Your dojo for software-engineering interview mastery. Flashcards, real code execution, system-design drills, and an AI interviewer that actually pushes back — all in one dark-mode "Digital Dojo".

InterviewKata turns scattered interview prep into a disciplined daily practice: spaced-repetition flashcards, LeetCode-style coding challenges run against real test cases, Codemia-style system-design exercises, an AI mock-interviewer, behavioral STAR training, and a conversational Study & Learn tutor.


✨ Features

Module What it does
🧠 Knowledge Review SM-2 spaced-repetition flashcards (309 cards) across Java, Spring, DSA, DB, System Design, Architecture, Behavioral. Keyboard-driven (1-5 grade, Space to flip).
Coding Dojo 154 challenges (LeetCode Top 150 + extras) executed in a real JShell sandbox against per-test cases, with AI code review and post-solve reference solutions.
🎯 System Design 37 Codemia-style design exercises with AI evaluation against a rubric.
🎤 Mock Interviews A natural, multi-turn AI interviewer that assesses each answer, asks real follow-ups, and ends when satisfied — with a final scored evaluation. Full session history + delete.
👥 Behavioral 30 STAR-method cards across 6 categories + an AI behavioral interviewer that probes for individual contribution and measurable results.
📚 Study & Learn A ChatGPT-style tutor that teaches any topic interactively (guides, never just dumps answers). Multi-session per topic, persisted, tag-filterable history.
📊 Dashboard Daily training plan, streaks, due-card counts, and a systematic EASY→MEDIUM→HARD progression engine.

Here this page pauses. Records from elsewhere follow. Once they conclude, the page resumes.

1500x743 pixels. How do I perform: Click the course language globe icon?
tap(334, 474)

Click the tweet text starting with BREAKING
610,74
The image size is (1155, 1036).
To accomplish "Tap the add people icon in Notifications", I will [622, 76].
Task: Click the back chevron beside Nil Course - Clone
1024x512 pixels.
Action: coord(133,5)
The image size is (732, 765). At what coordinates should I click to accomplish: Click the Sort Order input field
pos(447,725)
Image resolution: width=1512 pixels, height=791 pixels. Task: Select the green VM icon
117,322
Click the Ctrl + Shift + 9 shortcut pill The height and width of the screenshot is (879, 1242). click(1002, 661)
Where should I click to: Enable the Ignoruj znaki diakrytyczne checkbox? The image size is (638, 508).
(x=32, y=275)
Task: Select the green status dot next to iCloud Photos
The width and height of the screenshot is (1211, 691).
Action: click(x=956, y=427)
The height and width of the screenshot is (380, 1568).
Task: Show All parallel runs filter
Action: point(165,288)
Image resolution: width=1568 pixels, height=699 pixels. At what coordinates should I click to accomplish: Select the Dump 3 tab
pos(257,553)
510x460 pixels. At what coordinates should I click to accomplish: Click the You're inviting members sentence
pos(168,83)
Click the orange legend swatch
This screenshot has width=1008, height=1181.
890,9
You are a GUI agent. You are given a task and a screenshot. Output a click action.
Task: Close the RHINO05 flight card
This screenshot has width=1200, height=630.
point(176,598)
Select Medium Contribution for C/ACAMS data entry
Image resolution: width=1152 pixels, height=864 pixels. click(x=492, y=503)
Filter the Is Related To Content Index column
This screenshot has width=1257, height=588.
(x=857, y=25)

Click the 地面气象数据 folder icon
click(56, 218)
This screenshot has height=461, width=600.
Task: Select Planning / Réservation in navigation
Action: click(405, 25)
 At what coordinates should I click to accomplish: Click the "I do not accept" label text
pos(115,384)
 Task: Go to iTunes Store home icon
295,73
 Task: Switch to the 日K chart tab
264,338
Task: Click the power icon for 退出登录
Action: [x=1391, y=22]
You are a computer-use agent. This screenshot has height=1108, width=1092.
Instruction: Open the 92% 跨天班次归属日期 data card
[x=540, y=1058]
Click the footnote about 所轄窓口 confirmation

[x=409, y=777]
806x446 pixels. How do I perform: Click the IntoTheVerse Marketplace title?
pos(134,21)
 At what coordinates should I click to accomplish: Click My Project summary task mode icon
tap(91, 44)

Every AI surface renders markdown, uses Java for code examples, and is hardened against prompt-injection and cross-session context leaks.


🏗️ Tech Stack

  • Backend: Java 21, Spring Boot 3.3, Spring AI, Spring Data JPA, Liquibase
  • Database: PostgreSQL 16 (Docker)
  • Frontend: React 18 + TypeScript, Vite, Tailwind CSS, lucide-react, react-markdown
  • AI: Any OpenAI-compatible LLM provider (pluggable primary + fallback via Spring AI). Defaults ship with NVIDIA-hosted and Google Gemini endpoints, but any OpenAI-compatible API works.
  • Testing: JUnit 5, Mockito, Testcontainers (real Postgres integration/E2E)

🚀 Getting Started

Prerequisites

  • Java 21
  • Node 18+
  • Docker (via colima or Docker Desktop) for PostgreSQL
  • Run npm ci (or npm install) in frontend once before first make dev

1. Configure AI (env-driven)

The AI backend is provider-agnostic: point these env vars at any OpenAI-compatible provider for both the primary and fallback client. INTERVIEWKATA_AI_PROVIDER selects the primary client type (openai for any OpenAI-compatible endpoint, or anthropic), and each *_BASE_URL / *_MODEL / *_API_KEY triple can target whatever provider you like. All settings are read from the environment (application.yaml only holds sane defaults). The app runs without keys (AI features degrade gracefully), but for full functionality export:

# Primary provider — any OpenAI-compatible endpoint (example default: NVIDIA-hosted openai/gpt-oss-120b)
export INTERVIEWKATA_AI_PROVIDER="openai"        # primary client type: openai | anthropic
export INTERVIEWKATA_AI_API_KEY="<your-api-key>"
export INTERVIEWKATA_AI_BASE_URL="https://integrate.api.nvidia.com"
export INTERVIEWKATA_AI_MODEL="openai/gpt-oss-120b"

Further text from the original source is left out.